■ **Task prompt**: Would you please copy the part of the material below that opens with the line containing "You are a computer-use" and closes with the line containing "Instruction: Click the"? Copy it exactly, and only it.

■ **Input for this task**:
● ● ● ●
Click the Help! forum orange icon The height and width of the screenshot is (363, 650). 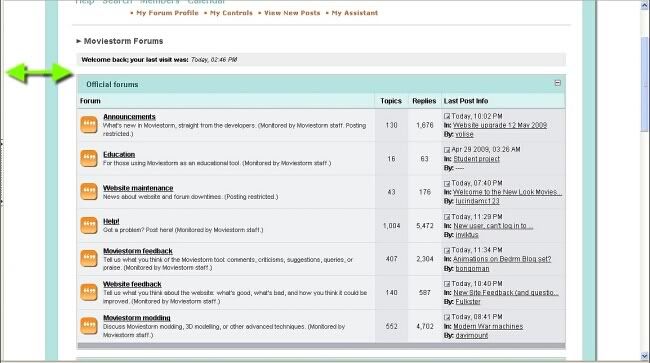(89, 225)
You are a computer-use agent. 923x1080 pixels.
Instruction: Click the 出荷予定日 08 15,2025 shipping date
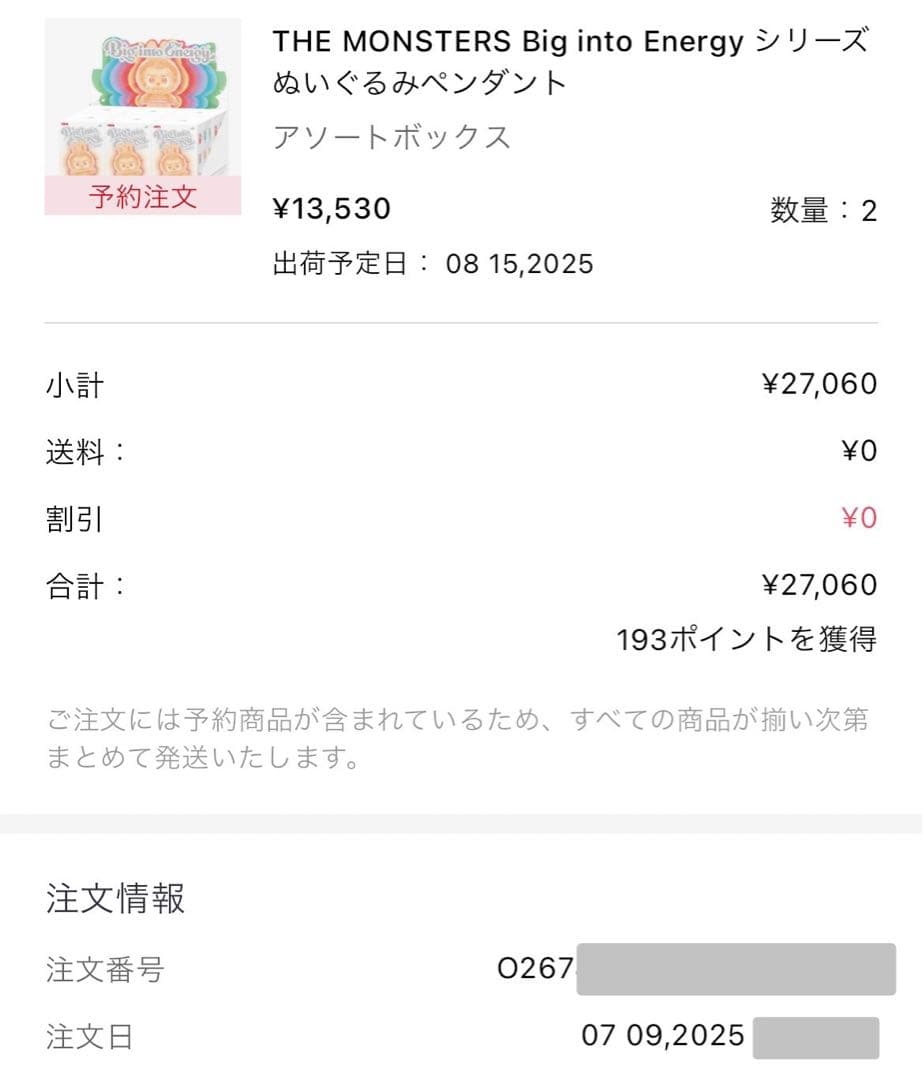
● ● ● ●
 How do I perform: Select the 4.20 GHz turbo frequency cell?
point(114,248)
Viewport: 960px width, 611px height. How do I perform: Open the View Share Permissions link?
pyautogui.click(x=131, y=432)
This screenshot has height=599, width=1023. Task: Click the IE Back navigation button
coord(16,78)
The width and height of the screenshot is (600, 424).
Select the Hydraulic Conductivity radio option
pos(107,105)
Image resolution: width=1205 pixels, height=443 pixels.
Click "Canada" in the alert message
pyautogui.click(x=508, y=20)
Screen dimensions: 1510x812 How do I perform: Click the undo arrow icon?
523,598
● ● ● ●
■ **Response area**:
You are a computer-use agent. 923x1080 pixels.
Instruction: Click the 出荷予定日 08 15,2025 shipping date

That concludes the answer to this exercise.